Today's contenders: The Fresh Prince of Bel-Air (1990–96) vs. Growing Pains (1985–1992)
Kids have been dominating family sitcoms since Leave It to Beaver and The Many Loves of Dobie Gillis, but the Reagan/Bush era was particularly lousy with family comedies in which the teen stars stole the show from the 'rents. And while at first glance Growing Pains and The Fresh Prince of Bel-Air might seem worlds apart, it turns out they shared a number of common traits. No wonder that, combined, the two shows produced more than 300 hours of family fun.
(Slightly) bad-boy teen sex symbol: Will, the West Philadelphia b-baller with a quick wit and a broad smile whose playground fight lands him a one-way ticket to a California mansion, and Mike Seaver, the frizzy-haired golden boy who gets arrested for underage driving in the show's pilot.
Goofy sidekicks: Jazz, the Compton kid who's always getting kicked out of the mansion by Uncle Phil, and Boner, Mike's frequent partner in crime (until he joins the Marines).
Annoying relatives: Will's stuck-up cousin Hilary and Mike's smarty-pants sister Carol.
Memorable theme song sung by Grammy winners: "The Fresh Prince of Bel-Air," performed by Will Smith (and composed by Quincy Jones), and "As Long As We've Got Each Other," sung by B.J. Thomas with either Jennifer Warnes or Dusty Springfield (depending on the season).
Token toddlers with rapid growth spurts: Little Nicky, born at the end of season three, blossoms into Will's toddler cousin by the start of season four; sister Chrissy enters the world during season four's second episode and is already a 6-year-old by season six.

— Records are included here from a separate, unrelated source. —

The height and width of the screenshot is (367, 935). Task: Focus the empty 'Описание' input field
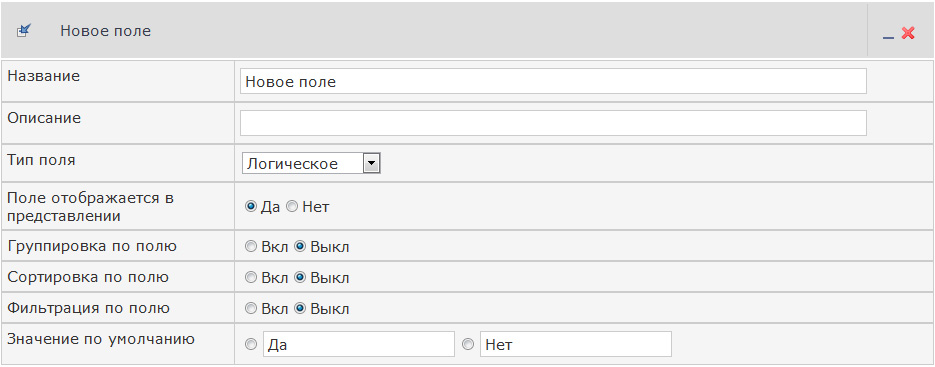coord(553,123)

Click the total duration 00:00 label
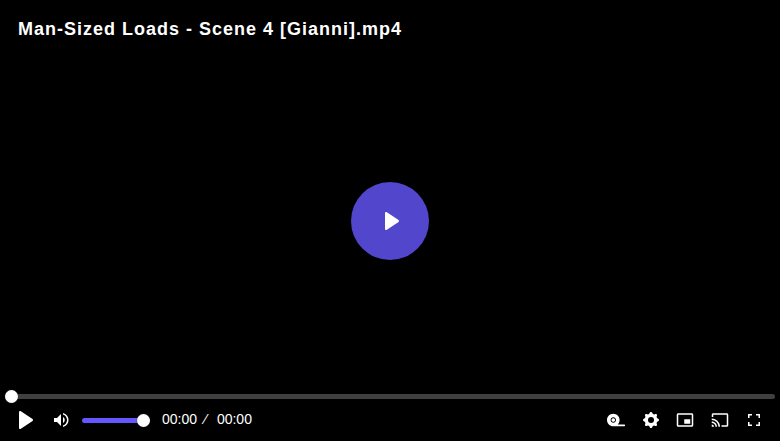tap(234, 420)
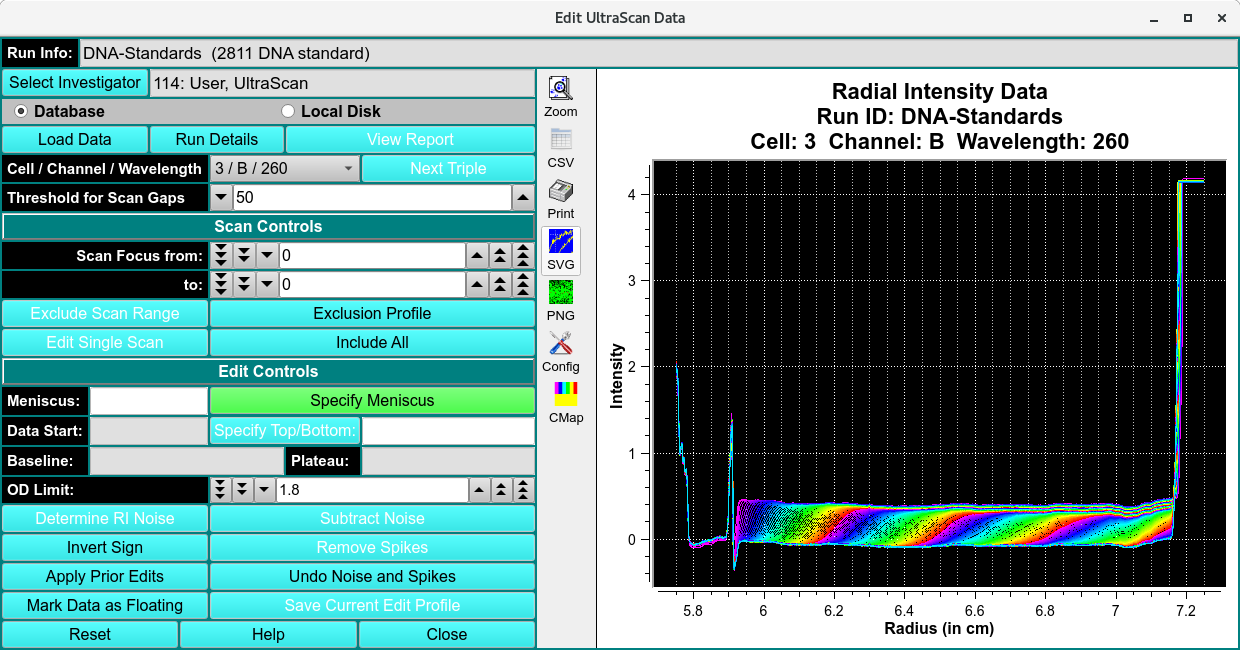Open plot Config tools icon
Screen dimensions: 1240x650
tap(561, 344)
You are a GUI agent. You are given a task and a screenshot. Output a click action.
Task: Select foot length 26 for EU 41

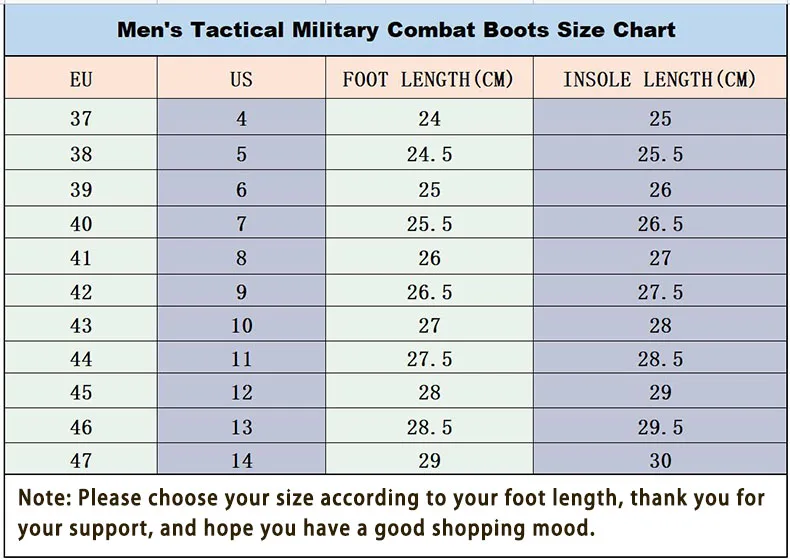[429, 258]
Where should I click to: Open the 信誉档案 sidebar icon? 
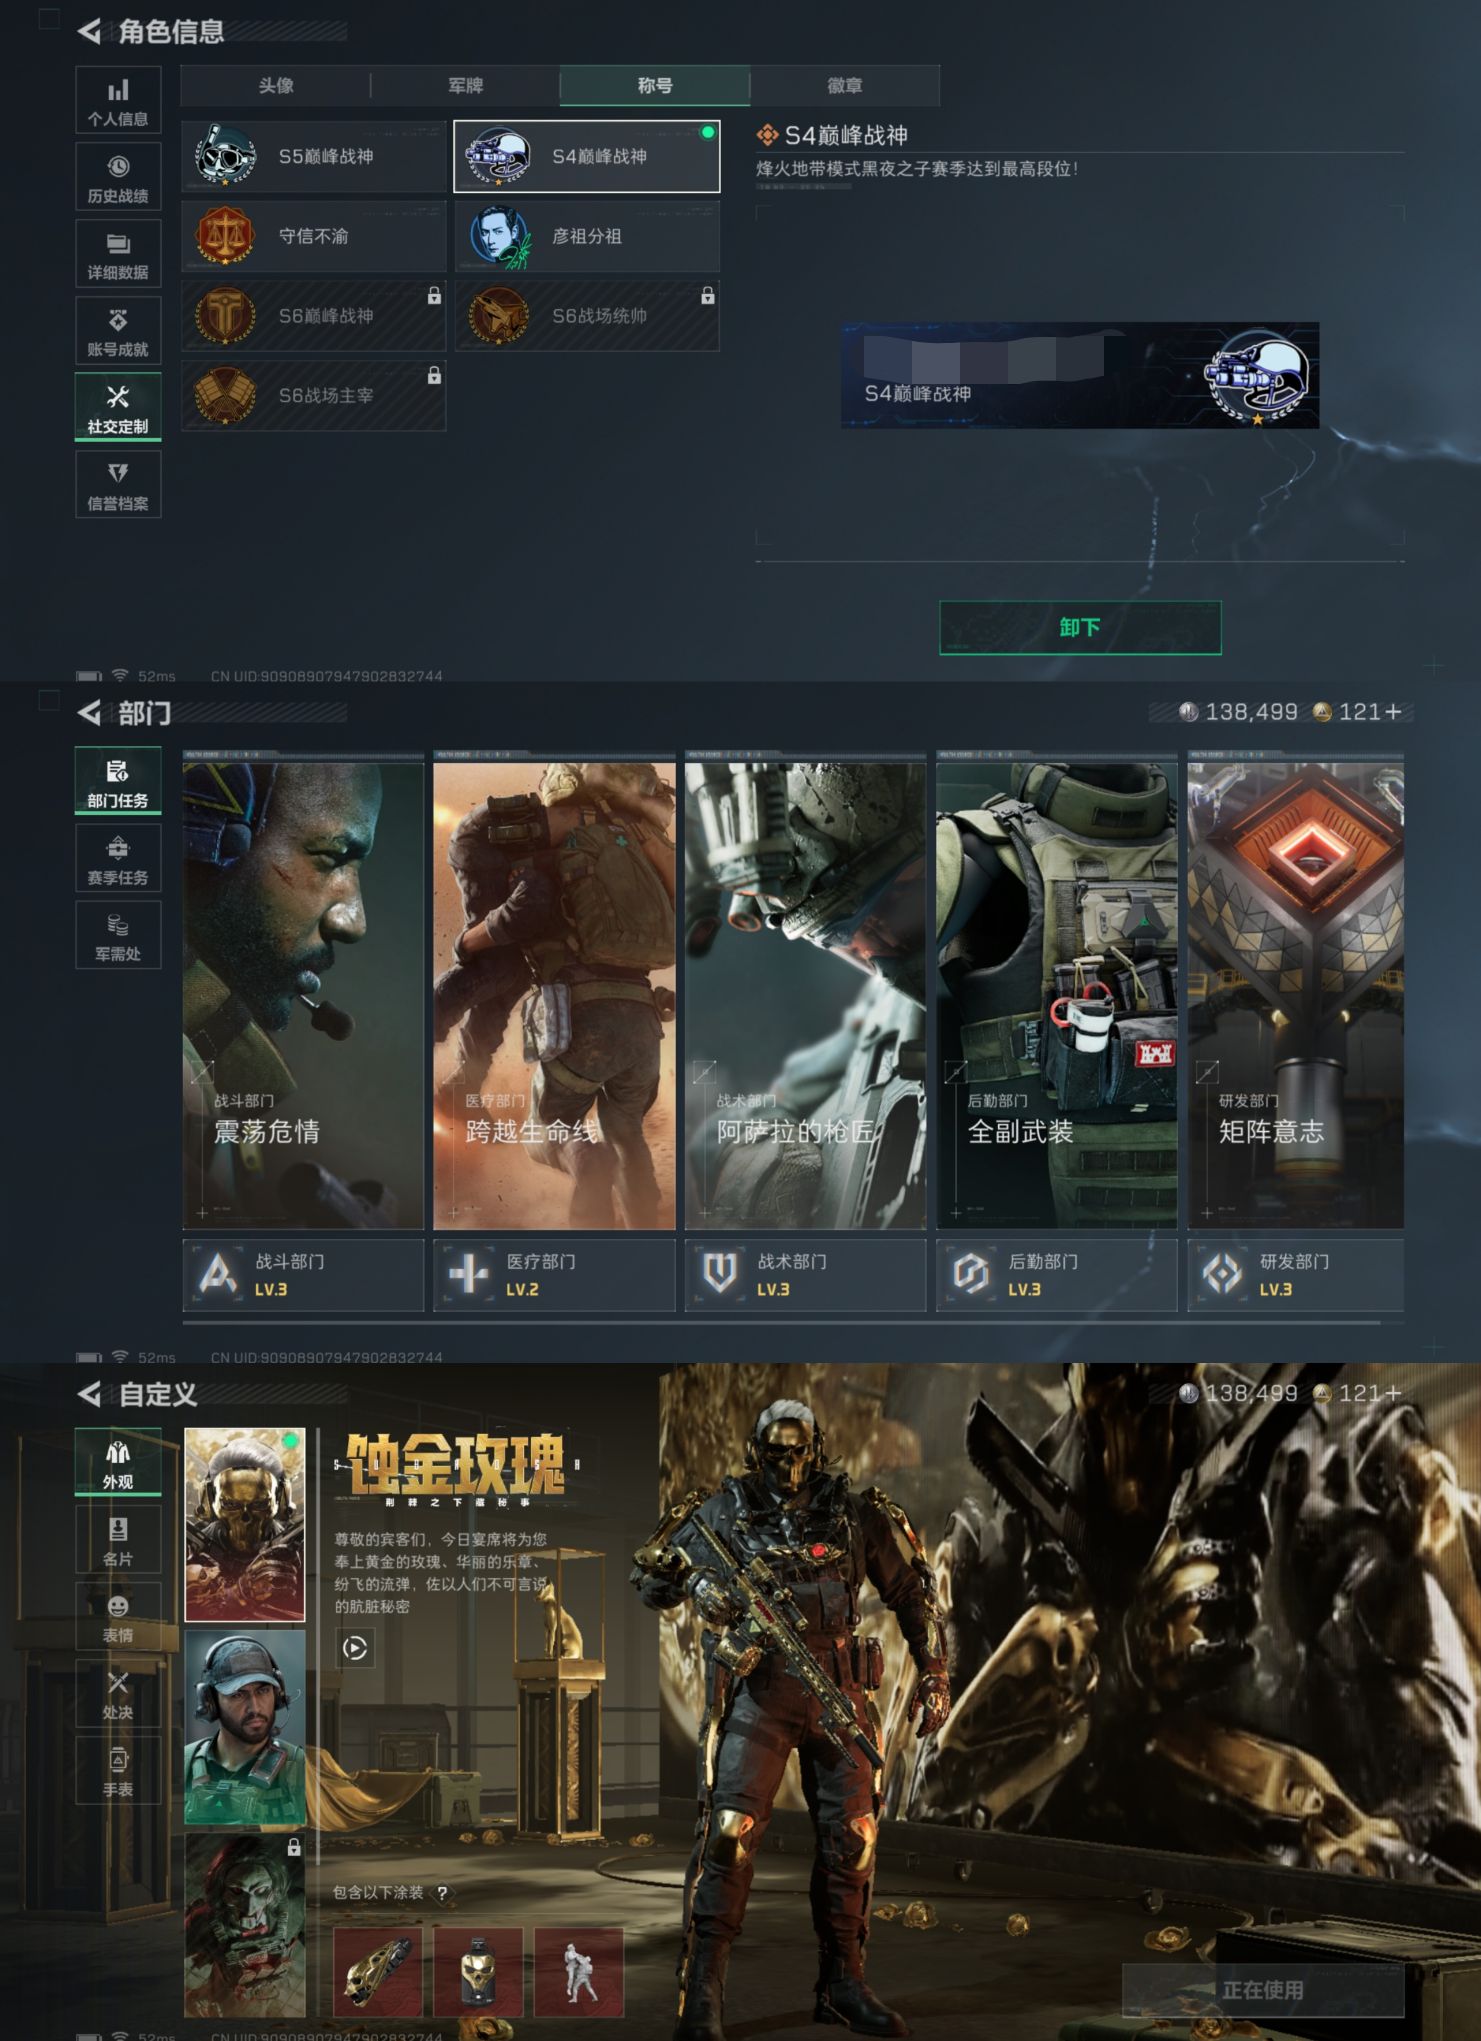[118, 485]

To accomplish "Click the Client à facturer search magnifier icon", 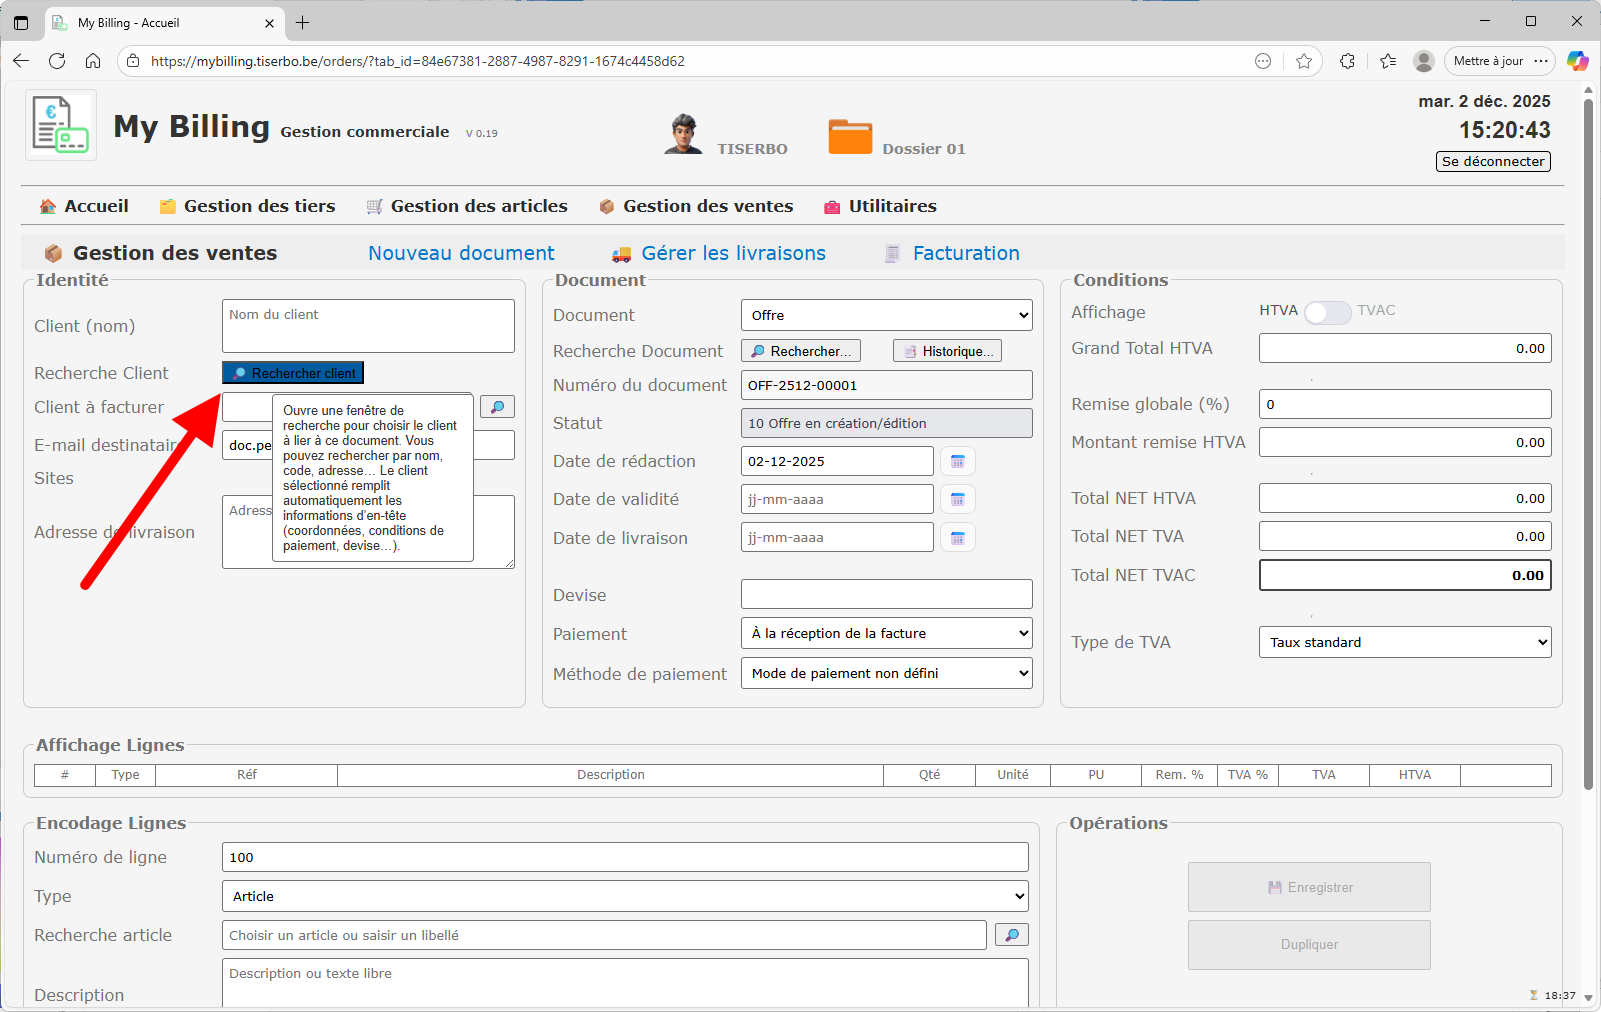I will 497,407.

How were they inspired by previous sitcom staples? Fresh Prince was very much a descendant of Diff'rent Strokes, a show that had signed off just four years earlier: Troubled youth shipped off to a new, wealthy digs; culture clashing ensues. But in the post-Cosby era (and the emergence of hip-hop as mainstream music), the old white man (Mr. Drummond) was replaced by a loving, butler-having African-American couple (Phil and Vivian Banks). Growing Pains, meanwhile, took the Family Ties template and
ran with stole it: hunky teen lead, annoying sister, annoyingly perfect parents. Even the theme songs were both male-female duets. Sha-la-la-la, indeed.
Are the shows any good? Sort of. They both did an admirable job of educating the youth of their times about the ills of society and the importance of family. And there weren't always happy endings (I got a little choked up watching this clip of Carol Seaver freaking out after boyfriend Matthew Perry dies from injuries cause by a DUI). In the case of Fresh Prince, we got to see the blockbuster charm of Smith in its early stages, and it was impressive.
The moment of truth: I remember the jokes being a little funnier on Growing Pains than Fresh Prince (yes, it's relative). But at its core, it really was a clone of numerous family comedies before it: well executed, but wholly derivative. (And it's hard to look at Kirk Cameron objectively now without picturing him later visiting college campuses to pass out edited copies of Darwin's Origin of the Species that argued for creationism.) By contrast, Fresh Prince felt a little different, perhaps only because of Smith's overwhelming magnetism. Winner: Fresh Prince. Smell ya later!